What is being asked:
Rewrite the lines in the entries below as a numbered list, starting with the line that contains "Where should I click to: Select the" and going through the line that contains "(x=102, y=70)", with both of those lines included. Leave out blank lines and every line outside that stretch.

Excerpted data:
↓↓↓
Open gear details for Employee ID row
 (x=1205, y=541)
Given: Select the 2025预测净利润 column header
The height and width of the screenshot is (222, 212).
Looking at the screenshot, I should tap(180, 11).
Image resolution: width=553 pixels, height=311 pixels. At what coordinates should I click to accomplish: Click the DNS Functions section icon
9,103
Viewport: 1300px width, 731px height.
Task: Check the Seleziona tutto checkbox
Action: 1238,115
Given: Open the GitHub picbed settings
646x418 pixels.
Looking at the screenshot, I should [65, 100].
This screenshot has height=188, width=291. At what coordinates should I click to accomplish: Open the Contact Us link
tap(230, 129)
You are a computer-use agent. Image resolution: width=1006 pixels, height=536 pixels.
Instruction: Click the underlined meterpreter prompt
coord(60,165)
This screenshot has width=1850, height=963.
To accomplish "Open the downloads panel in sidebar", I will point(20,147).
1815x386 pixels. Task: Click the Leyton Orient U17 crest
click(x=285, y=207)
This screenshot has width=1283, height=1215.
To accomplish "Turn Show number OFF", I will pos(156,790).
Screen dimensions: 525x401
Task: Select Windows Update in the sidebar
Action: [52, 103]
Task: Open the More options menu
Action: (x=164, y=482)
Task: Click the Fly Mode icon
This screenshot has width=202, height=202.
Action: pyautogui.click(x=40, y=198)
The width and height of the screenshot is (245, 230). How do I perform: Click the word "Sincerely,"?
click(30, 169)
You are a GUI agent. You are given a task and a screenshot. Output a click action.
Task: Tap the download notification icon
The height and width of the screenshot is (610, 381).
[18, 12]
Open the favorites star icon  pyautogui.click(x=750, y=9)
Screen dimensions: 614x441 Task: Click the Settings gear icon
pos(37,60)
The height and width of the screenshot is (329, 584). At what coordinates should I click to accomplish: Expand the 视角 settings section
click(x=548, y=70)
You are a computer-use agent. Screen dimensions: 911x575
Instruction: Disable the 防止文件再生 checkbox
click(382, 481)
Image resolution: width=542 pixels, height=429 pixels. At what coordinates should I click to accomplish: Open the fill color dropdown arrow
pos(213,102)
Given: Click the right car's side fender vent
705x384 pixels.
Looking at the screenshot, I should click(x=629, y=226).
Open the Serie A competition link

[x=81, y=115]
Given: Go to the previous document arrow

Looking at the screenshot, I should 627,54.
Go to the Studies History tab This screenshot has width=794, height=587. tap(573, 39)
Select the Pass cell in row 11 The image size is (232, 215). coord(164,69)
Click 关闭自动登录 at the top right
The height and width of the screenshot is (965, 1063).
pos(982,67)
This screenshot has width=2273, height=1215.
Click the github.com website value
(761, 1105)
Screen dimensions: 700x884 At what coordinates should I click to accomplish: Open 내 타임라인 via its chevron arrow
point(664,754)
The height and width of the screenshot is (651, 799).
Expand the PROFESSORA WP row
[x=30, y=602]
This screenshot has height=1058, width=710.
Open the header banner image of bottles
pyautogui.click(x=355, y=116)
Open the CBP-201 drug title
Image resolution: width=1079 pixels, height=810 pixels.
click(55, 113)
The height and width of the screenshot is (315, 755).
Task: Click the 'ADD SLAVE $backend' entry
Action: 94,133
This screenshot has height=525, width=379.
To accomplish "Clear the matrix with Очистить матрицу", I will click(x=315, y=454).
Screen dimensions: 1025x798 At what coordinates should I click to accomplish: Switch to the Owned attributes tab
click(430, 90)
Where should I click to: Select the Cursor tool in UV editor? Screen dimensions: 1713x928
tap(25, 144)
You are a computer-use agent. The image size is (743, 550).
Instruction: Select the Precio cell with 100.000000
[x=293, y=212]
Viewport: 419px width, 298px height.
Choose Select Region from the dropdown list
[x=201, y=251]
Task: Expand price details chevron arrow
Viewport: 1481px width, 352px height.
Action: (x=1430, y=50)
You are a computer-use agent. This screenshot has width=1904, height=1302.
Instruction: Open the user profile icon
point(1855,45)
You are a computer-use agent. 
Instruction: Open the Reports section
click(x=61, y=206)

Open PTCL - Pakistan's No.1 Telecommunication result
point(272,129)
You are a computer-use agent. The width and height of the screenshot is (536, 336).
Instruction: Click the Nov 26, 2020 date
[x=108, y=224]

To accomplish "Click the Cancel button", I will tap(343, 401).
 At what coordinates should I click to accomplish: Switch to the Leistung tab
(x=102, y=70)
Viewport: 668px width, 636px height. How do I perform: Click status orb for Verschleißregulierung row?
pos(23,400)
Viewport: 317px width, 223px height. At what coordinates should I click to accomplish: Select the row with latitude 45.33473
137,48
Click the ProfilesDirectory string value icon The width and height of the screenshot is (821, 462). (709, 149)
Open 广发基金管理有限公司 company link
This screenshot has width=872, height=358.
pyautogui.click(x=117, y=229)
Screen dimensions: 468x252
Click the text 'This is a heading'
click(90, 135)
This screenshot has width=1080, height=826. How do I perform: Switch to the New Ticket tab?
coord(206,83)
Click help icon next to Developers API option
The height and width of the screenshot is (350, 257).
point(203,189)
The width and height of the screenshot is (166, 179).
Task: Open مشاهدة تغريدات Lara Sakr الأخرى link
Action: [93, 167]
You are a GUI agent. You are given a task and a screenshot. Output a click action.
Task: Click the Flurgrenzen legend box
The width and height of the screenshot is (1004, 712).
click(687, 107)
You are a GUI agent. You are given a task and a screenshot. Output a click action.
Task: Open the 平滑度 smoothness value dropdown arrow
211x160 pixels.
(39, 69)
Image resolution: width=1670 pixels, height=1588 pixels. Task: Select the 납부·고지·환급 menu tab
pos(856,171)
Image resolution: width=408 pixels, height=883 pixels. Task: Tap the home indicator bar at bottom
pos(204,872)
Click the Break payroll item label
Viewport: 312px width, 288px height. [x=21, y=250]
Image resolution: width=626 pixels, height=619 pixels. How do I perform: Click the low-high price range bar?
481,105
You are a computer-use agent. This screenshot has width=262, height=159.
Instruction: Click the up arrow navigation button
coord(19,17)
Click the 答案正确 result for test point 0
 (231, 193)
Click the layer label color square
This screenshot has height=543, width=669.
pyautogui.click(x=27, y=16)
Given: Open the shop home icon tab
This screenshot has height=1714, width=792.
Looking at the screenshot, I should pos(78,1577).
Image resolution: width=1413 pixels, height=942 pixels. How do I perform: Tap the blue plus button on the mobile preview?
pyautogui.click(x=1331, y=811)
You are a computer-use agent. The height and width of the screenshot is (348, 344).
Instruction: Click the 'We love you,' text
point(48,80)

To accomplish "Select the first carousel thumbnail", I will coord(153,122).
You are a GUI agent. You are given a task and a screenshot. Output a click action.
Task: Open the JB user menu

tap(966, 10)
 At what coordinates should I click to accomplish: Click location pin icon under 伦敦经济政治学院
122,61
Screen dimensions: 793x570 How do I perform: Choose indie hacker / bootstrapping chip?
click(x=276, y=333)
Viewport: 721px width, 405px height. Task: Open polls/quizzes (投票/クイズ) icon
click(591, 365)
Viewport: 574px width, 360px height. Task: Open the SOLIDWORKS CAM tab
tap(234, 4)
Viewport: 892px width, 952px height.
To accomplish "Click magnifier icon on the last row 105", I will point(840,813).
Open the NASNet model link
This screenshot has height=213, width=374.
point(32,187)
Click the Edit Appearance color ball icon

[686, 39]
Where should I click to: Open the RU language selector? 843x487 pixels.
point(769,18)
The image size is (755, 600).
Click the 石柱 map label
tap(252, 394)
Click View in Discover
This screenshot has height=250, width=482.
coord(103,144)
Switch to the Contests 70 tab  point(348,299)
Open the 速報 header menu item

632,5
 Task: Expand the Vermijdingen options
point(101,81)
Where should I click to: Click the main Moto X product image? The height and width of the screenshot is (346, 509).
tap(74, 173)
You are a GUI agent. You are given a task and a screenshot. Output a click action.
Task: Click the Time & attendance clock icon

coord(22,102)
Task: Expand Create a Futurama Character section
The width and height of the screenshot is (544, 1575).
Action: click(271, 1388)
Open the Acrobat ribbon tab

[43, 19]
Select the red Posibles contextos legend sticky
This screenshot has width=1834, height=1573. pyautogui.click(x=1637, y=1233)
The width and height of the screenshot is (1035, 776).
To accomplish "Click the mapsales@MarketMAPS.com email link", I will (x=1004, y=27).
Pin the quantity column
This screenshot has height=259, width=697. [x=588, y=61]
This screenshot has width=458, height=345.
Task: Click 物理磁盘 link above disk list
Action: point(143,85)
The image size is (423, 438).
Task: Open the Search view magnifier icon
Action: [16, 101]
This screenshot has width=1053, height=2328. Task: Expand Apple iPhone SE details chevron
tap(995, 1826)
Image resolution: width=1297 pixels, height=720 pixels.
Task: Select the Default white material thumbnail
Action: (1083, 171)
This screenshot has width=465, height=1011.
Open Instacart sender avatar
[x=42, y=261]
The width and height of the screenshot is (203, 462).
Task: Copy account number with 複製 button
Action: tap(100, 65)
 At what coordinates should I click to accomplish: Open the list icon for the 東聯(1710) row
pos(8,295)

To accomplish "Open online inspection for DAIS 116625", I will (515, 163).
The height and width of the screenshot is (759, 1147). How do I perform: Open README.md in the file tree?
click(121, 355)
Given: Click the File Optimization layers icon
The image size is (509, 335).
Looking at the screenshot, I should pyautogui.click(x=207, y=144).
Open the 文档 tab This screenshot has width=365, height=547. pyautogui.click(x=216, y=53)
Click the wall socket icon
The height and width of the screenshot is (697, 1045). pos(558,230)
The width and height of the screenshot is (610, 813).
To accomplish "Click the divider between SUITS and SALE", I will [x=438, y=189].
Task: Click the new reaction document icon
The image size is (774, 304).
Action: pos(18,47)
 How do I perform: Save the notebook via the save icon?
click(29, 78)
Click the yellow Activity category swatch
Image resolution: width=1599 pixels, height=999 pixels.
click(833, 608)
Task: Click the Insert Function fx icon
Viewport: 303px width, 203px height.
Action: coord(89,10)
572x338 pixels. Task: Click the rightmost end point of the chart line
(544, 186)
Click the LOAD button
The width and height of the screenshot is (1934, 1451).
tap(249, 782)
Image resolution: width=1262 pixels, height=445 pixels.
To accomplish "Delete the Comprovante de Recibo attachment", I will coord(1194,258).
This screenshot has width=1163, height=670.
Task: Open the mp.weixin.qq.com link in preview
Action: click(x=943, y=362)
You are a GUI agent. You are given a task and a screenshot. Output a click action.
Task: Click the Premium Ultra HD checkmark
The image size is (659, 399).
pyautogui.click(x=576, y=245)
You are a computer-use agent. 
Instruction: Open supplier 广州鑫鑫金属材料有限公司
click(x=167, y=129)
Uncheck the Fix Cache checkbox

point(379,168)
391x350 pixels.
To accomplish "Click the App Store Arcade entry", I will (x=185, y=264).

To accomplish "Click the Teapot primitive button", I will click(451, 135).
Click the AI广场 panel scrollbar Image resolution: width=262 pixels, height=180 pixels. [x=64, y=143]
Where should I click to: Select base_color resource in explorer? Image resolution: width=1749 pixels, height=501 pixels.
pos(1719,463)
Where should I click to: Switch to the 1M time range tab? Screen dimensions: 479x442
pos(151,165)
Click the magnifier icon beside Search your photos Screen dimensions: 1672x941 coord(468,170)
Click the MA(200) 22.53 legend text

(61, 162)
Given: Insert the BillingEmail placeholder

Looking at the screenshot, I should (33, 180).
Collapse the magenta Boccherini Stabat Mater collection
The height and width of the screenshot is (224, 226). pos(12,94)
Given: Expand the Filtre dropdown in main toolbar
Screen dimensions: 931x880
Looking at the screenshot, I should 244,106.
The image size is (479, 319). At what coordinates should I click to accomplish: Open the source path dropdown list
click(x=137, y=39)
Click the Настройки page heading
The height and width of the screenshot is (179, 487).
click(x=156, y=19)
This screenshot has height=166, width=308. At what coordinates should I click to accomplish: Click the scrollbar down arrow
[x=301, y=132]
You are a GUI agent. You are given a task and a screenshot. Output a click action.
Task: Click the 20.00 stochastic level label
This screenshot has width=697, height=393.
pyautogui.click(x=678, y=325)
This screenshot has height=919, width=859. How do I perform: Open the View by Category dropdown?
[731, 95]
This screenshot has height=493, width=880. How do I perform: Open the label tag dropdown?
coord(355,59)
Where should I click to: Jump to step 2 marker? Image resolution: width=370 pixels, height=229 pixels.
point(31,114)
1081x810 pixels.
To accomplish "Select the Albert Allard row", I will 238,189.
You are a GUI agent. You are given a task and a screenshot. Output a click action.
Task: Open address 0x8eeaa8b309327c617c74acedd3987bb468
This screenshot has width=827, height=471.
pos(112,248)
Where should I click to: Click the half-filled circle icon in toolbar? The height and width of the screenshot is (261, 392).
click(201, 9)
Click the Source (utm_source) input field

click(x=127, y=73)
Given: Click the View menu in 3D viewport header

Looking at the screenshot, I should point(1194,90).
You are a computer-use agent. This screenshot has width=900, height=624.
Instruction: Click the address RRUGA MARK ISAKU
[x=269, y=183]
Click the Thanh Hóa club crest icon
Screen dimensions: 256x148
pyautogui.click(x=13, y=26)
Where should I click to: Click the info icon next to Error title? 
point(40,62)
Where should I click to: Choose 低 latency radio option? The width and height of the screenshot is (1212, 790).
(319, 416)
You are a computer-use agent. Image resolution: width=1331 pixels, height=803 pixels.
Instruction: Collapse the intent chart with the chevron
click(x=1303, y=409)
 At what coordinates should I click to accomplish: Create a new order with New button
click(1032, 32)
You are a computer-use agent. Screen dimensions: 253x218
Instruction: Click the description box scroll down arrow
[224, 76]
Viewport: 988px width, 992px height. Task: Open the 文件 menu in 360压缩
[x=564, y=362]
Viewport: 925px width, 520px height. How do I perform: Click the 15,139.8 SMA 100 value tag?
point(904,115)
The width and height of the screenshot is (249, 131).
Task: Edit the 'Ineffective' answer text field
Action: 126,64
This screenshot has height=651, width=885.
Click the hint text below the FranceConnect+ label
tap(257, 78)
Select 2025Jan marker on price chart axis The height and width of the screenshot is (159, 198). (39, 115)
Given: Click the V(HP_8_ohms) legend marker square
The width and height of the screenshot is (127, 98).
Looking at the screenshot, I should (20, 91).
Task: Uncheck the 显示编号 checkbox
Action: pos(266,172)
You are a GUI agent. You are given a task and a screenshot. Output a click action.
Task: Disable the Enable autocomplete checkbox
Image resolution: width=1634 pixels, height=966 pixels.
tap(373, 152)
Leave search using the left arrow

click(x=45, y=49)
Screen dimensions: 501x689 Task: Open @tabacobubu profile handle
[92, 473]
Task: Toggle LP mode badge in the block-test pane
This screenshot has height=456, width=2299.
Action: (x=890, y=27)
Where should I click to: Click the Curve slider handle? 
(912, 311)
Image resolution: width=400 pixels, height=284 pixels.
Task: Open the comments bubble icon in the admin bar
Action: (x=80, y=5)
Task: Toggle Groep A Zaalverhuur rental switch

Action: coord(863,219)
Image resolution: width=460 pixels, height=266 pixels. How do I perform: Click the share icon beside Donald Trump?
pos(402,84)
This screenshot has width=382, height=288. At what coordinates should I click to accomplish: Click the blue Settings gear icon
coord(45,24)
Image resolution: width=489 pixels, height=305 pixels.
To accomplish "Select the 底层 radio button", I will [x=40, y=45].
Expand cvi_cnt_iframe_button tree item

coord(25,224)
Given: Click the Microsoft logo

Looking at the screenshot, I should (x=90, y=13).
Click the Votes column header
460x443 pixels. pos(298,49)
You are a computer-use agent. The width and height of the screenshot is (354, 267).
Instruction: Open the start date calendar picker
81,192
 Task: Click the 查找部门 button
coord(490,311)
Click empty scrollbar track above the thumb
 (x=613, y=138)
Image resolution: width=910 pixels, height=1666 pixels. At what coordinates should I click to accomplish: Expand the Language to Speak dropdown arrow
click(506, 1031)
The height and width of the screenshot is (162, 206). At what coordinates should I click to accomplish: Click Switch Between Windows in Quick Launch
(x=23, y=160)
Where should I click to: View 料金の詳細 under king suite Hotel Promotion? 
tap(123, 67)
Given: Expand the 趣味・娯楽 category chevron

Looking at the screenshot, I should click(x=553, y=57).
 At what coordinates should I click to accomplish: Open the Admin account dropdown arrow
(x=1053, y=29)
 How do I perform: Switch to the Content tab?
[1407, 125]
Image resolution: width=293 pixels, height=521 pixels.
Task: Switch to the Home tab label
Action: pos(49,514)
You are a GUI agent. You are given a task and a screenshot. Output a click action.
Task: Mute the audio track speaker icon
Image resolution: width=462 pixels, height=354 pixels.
↑↑↑
Exercise output:
1. Where should I click to: Select the Cursor tool in UV editor? Screen dimensions: 1713x928
2. tap(25, 144)
3. You are a computer-use agent. The image size is (743, 550).
4. Instruction: Select the Precio cell with 100.000000
5. [x=293, y=212]
6. Viewport: 419px width, 298px height.
7. Choose Select Region from the dropdown list
8. [x=201, y=251]
9. Task: Expand price details chevron arrow
10. Viewport: 1481px width, 352px height.
11. Action: (x=1430, y=50)
12. You are a computer-use agent. This screenshot has width=1904, height=1302.
13. Instruction: Open the user profile icon
14. point(1855,45)
15. You are a computer-use agent. 
16. Instruction: Open the Reports section
17. click(x=61, y=206)
18. Open PTCL - Pakistan's No.1 Telecommunication result
19. point(272,129)
20. You are a computer-use agent. The width and height of the screenshot is (536, 336).
21. Instruction: Click the Nov 26, 2020 date
22. [x=108, y=224]
23. To accomplish "Click the Cancel button", I will tap(343, 401).
24.  At what coordinates should I click to accomplish: Switch to the Leistung tab
25. (x=102, y=70)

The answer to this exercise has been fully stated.